Aim To examine if the physiological concentrations of both interleukin‐6 ( IL ‐6), in combination with IL‐6 receptor ( IL‐6R ), are able to stimulate glucose uptake in human skeletal muscle and to identify the associated signalling pathways. Methods Skeletal muscle tissue (˜60 mg) obtained from healthy female volunteers via muscle biopsy was subjected to incubation in the absence or presence of insulin (60 µU /ml), recombinant human IL‐6 (rhIL‐6) (4 ng/ml) or a combination of rhIL ‐6 (4 ng/ml) and rhIL‐6R (100 ng/ml) for 30 min, with glucose transport measured for each incubation. Western blot analysis was conducted on key signalling proteins, protein kinase B ( PKB /Akt), adenosine monophosphate kinase ( AMPK ) and mammalian target of rapamycin ( mTOR ) to gain an early insight into any differing transport mechanisms.
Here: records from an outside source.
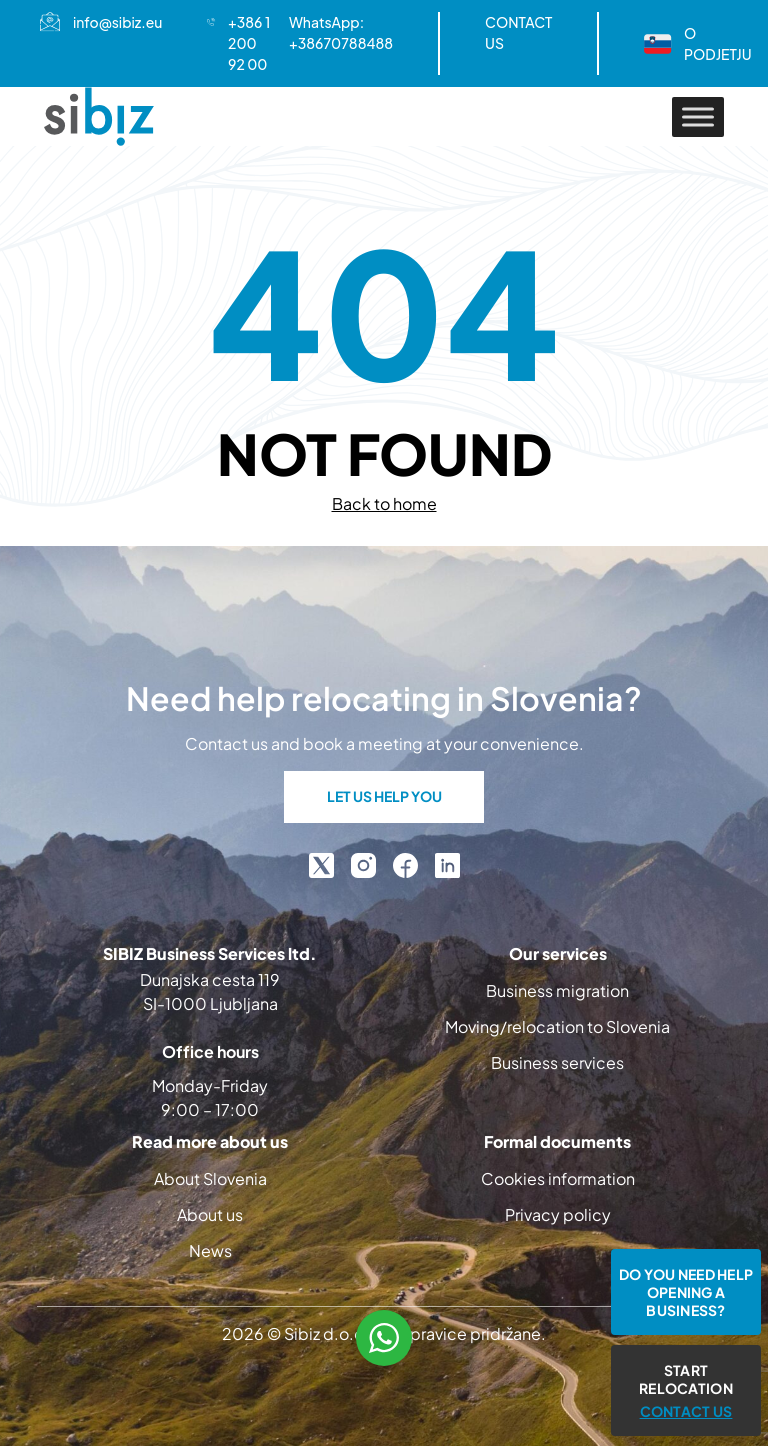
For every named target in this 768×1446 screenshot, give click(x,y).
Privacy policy (558, 1214)
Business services (557, 1062)
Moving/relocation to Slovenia (557, 1026)
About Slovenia (210, 1178)
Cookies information (558, 1178)
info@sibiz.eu (118, 22)
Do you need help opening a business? (686, 1292)
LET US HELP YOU (384, 796)
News (210, 1250)
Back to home (384, 503)
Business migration (557, 990)
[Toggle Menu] (698, 116)
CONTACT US (518, 32)
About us (210, 1214)
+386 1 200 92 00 (249, 43)
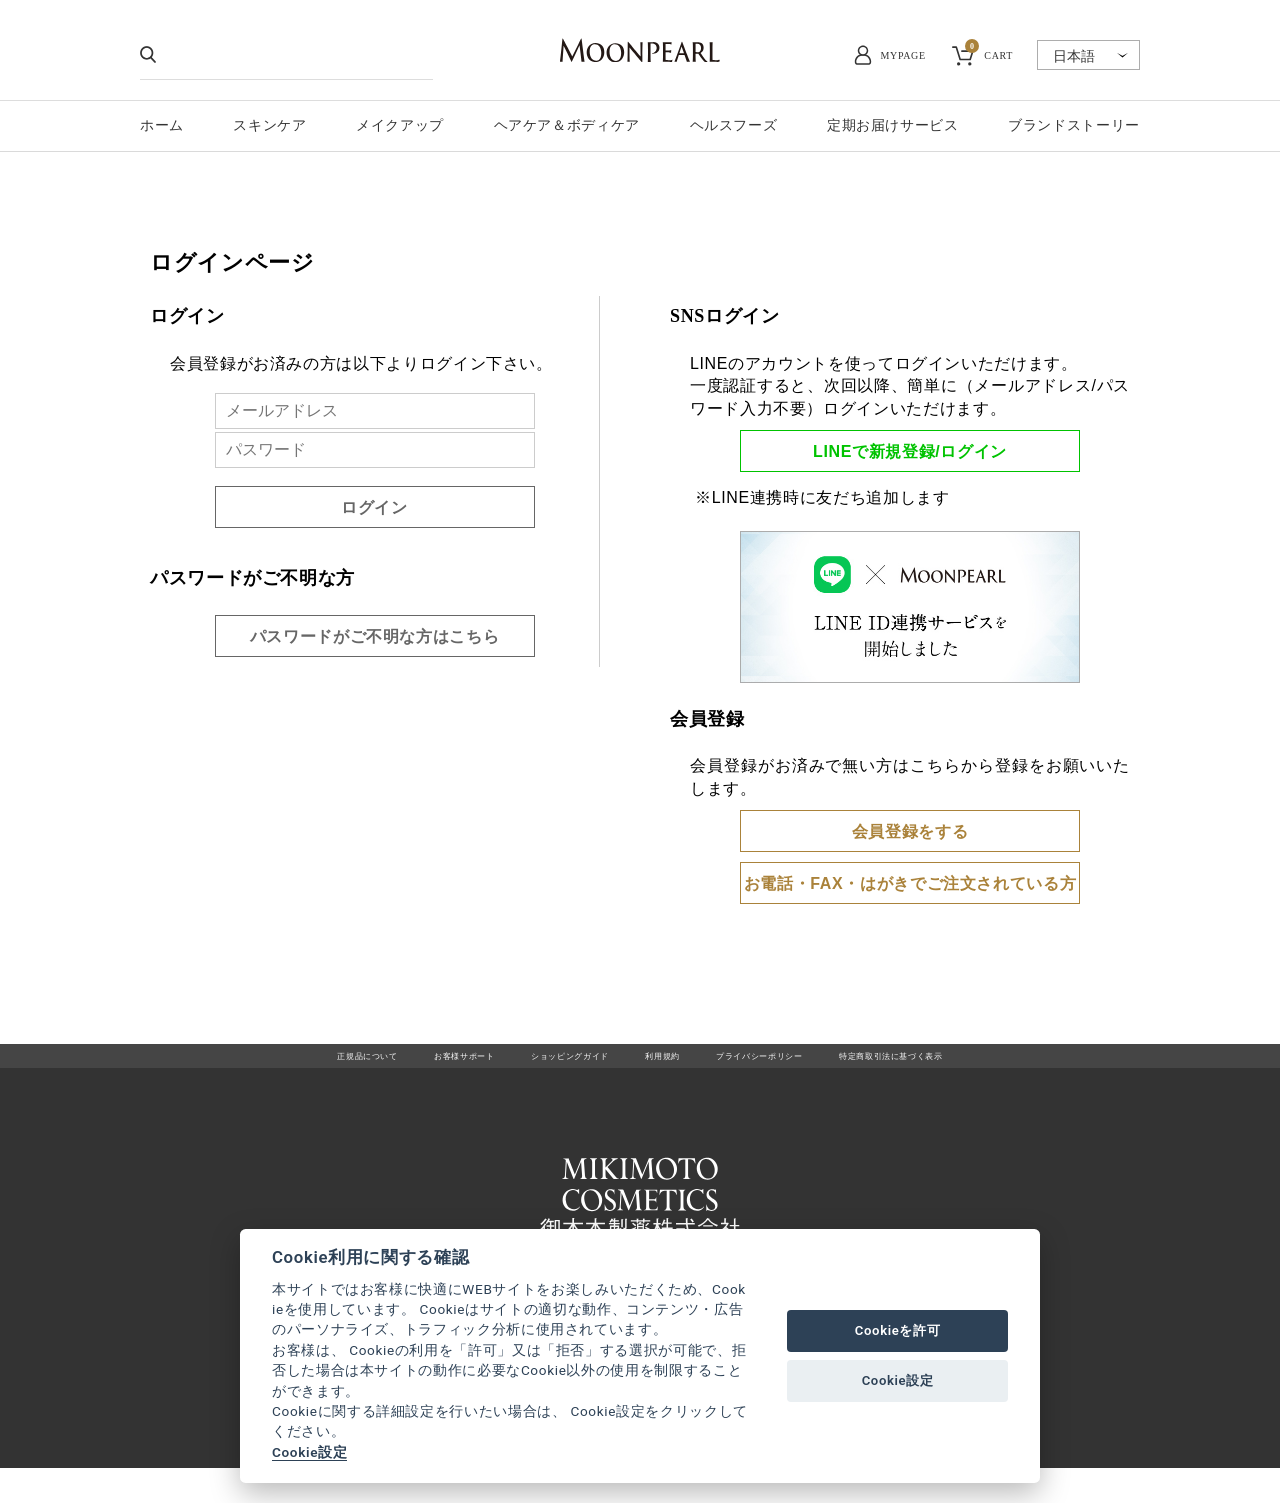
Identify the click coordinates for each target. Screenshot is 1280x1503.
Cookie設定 (309, 1452)
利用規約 (663, 1065)
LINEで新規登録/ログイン (910, 451)
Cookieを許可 (898, 1330)
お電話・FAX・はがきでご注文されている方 (910, 883)
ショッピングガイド (541, 1065)
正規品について (268, 1065)
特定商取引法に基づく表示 (977, 1065)
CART (989, 53)
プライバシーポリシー (793, 1065)
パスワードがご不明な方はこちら (375, 636)
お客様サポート (398, 1065)
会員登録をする (910, 831)
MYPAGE (903, 55)
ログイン (374, 507)
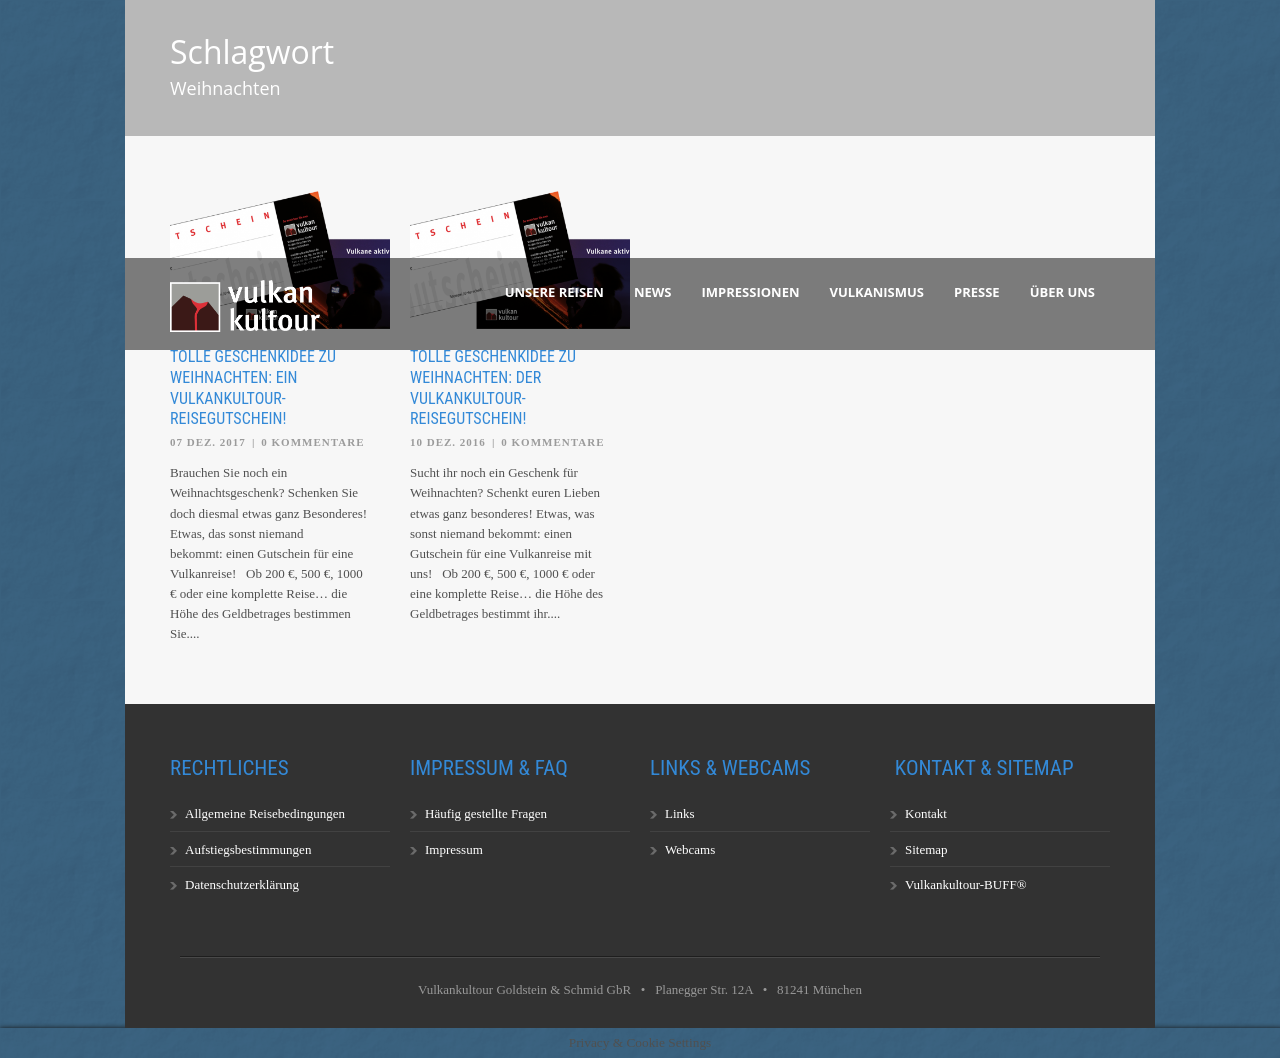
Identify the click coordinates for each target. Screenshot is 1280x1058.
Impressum (454, 849)
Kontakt (926, 813)
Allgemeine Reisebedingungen (265, 813)
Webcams (690, 849)
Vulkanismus (877, 292)
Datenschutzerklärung (242, 884)
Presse (977, 292)
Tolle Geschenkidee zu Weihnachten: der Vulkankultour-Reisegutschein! (493, 387)
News (653, 292)
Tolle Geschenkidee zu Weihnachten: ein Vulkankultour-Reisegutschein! (253, 387)
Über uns (1062, 292)
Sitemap (926, 849)
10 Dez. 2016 (448, 442)
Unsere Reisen (554, 292)
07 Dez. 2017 (208, 442)
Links (680, 813)
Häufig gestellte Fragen (486, 813)
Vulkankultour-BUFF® (966, 884)
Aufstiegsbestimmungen (248, 849)
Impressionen (751, 292)
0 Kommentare (312, 442)
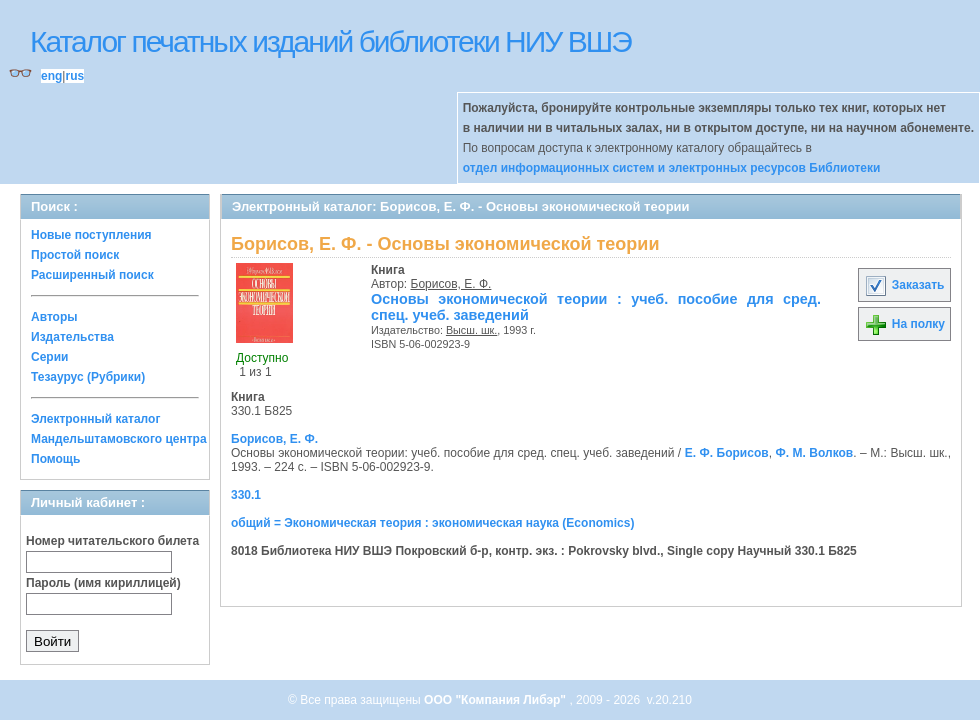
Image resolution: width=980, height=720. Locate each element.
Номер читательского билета (112, 541)
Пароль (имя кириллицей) (103, 583)
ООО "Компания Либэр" (496, 700)
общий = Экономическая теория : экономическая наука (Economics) (432, 523)
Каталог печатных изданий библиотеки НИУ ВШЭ (330, 41)
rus (74, 76)
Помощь (55, 459)
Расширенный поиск (92, 275)
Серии (49, 357)
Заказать (904, 285)
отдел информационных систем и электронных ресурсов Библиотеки (672, 168)
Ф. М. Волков (814, 453)
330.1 (246, 495)
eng (51, 76)
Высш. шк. (471, 330)
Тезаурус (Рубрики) (88, 377)
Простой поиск (75, 255)
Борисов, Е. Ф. (451, 284)
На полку (904, 324)
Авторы (54, 317)
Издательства (72, 337)
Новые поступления (91, 235)
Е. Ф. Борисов (727, 453)
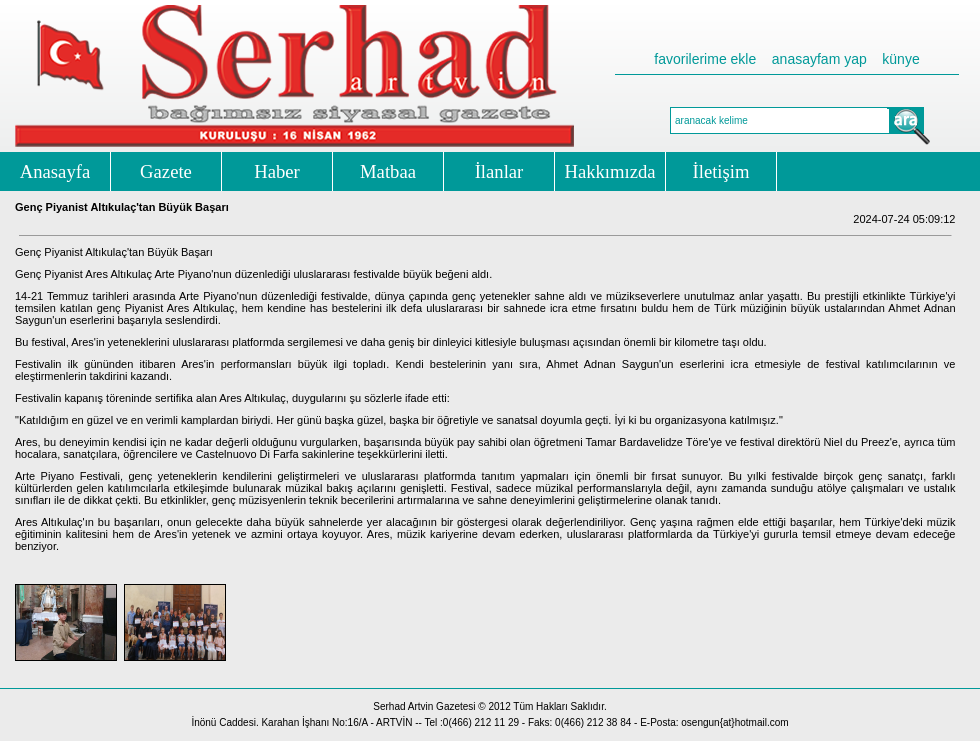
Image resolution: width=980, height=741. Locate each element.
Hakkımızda (609, 171)
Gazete (166, 171)
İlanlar (499, 171)
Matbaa (388, 171)
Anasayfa (55, 171)
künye (900, 59)
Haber (277, 171)
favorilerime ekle (705, 59)
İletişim (721, 171)
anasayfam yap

Results Human skeletal muscle exhibited increased glucose uptake with insulin (1.85‐fold; p < 0.05) and stimulated phosphorylation of PKB /Akt and AMPK (0.98 ± 0.23 and 1.49 ± 0.13, respectively, phosphorylated: total; p < 0.05). IL ‐6/ IL‐6R increased phosphorylation of mTOR (fourfold, p < 0.05) compared to insulin, IL ‐6 alone and basal control. IL ‐6 did not stimulate glucose uptake but combined with IL‐6R , induced 1.5‐fold increase in glucose uptake (p < 0.05) and phosphorylation of AMPK (0.95 ± 0.19; phosphorylated: total, p < 0.05). Conclusions IL ‐6 in combination with IL‐6R and not IL ‐6 alone increased glucose uptake in human skeletal muscle. IL ‐6/ IL‐6R ‐mediated glucose uptake occurred independently of PKB /Akt phosphorylation, showing that IL ‐6/ IL‐6R ‐induced glucose uptake is dependent on a divergent pathway.